Gemini Embedding is an advanced text embedding model by Google that converts text into high-dimensional vectors to capture semantic and contextual information.
What is Gemini Embedding?
Gemini Embedding is an advanced text embedding model developed by Google, designed to transform text into high-dimensional numerical vectors that capture semantic and contextual information. Trained on the Gemini model, it excels in language understanding, supports over 100 languages, and ranks first in the Multilingual Text Embedding Benchmark (MTEB).
Key Features
- Efficient Retrieval: Quickly find relevant documents by comparing query and document embedding vectors.
- Retrieval-Augmented Generation (RAG): Improve the quality and relevance of generated text by combining contextual information.
- Text Clustering and Classification: Group similar texts, identify trends, and classify texts automatically.
- Text Similarity Detection: Identify duplicate content for web deduplication or plagiarism detection.
- Multilingual Support: Supports over 100 languages, making it suitable for cross-language applications.
- Flexible Dimension Adjustment: Adjust the dimension of embedding vectors to optimize storage costs.

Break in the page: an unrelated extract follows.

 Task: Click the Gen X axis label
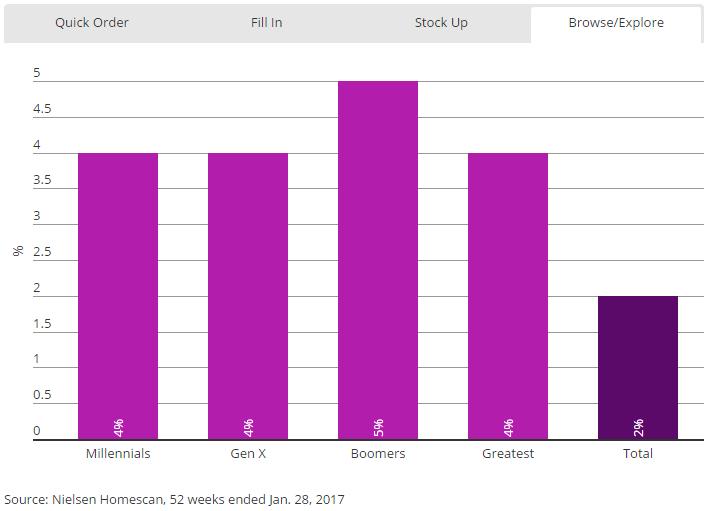click(x=248, y=454)
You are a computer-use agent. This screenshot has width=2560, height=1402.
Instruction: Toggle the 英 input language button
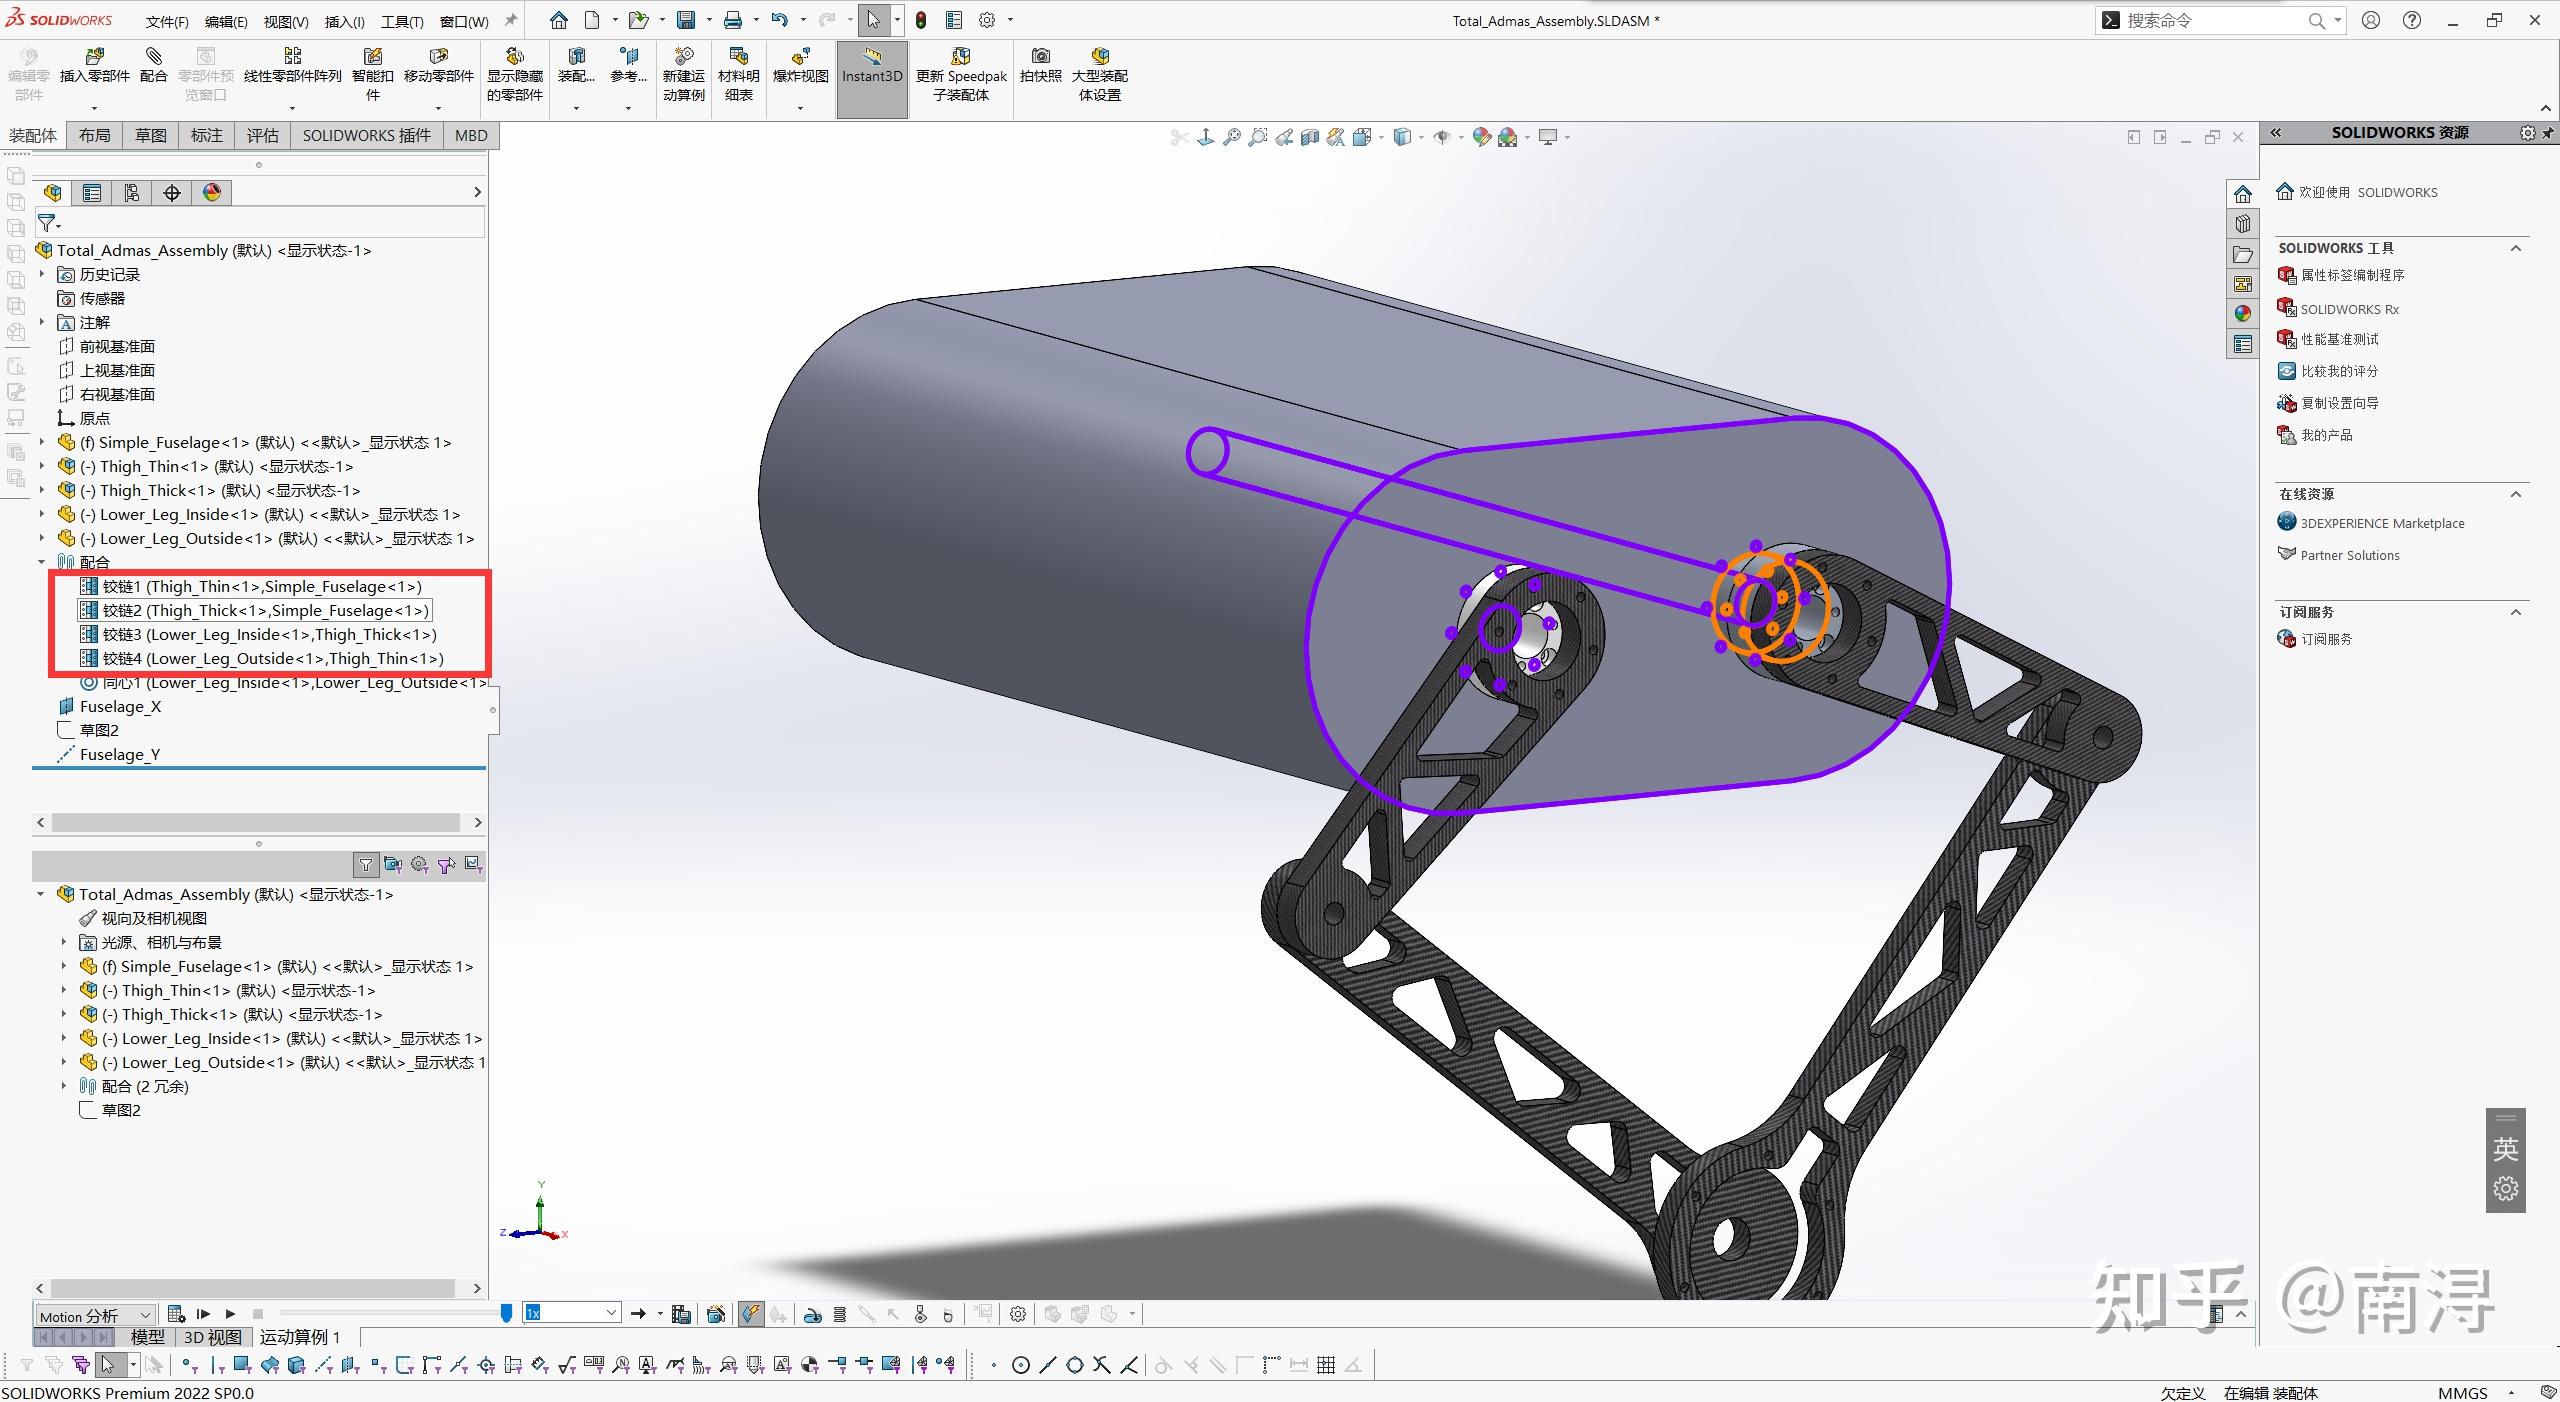[x=2505, y=1148]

- Long Text Embedding: Supports input tokens up to 8K in length, enabling the processing of longer texts, code, or data blocks.
Technical Principles
- Training Based on the Gemini Model: Leverages the deep language understanding and contextual awareness of the Gemini model.
- High-Dimensional Embedding Representation: Outputs 3K-dimensional embedding vectors for finer semantic capture.

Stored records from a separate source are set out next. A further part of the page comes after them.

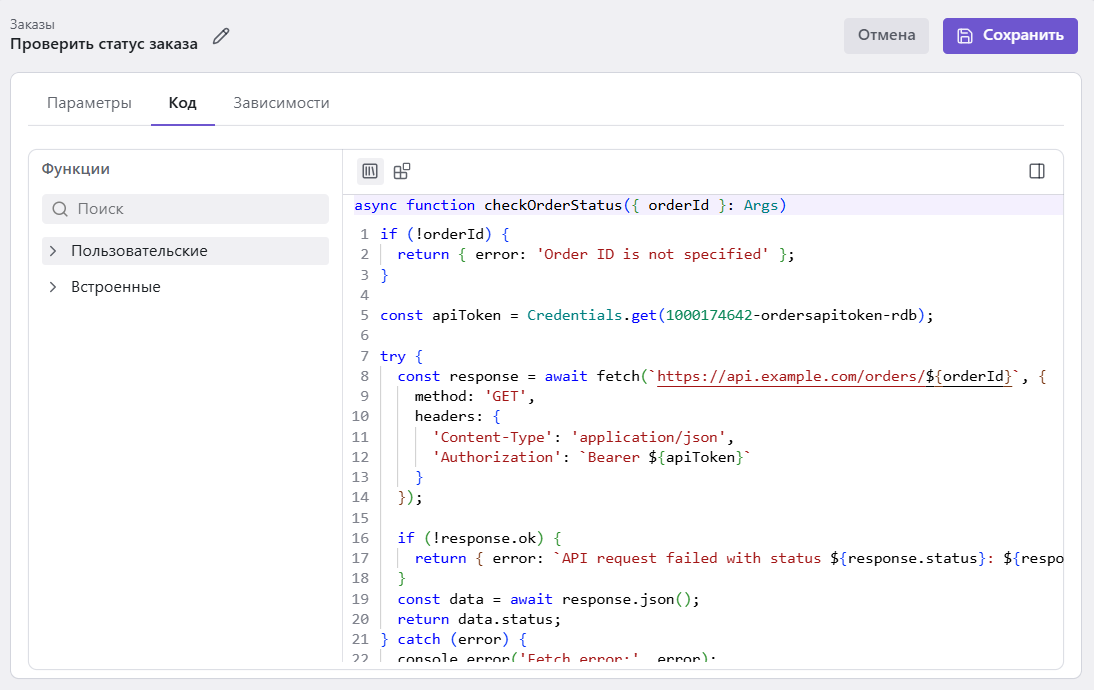This screenshot has height=690, width=1094.
Task: Toggle the right side panel icon
Action: 1037,171
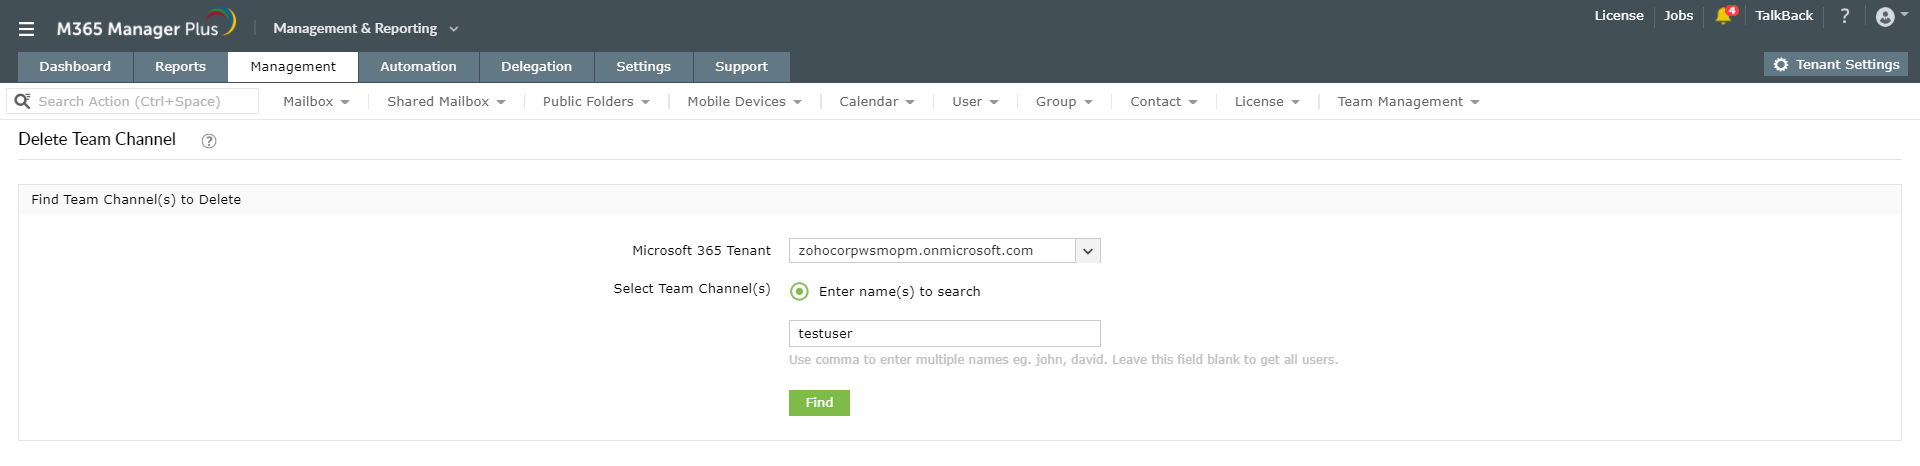Screen dimensions: 1920x466
Task: Open the help question mark icon in header
Action: [1844, 16]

- Matryoshka Representation Learning (MRL): Allows truncation of high-dimensional embedding vectors to reduce storage costs while maintaining semantic integrity.
- Contextual Awareness: Accurately captures semantics in complex multilingual environments.
- Optimized Input and Output: Supports long input tokens and provides rich semantic representation.
Application Scenarios
- Developers: Build intelligent search, recommendation systems, or natural language processing applications.
- Data Scientists: Use for text classification, clustering, and sentiment analysis.
- Enterprise Technology Teams: Use for knowledge management, document retrieval, and customer support.
- Researchers: Conduct linguistic research and multilingual analysis.
- Product Teams: Develop personalized content and intelligent interactive features.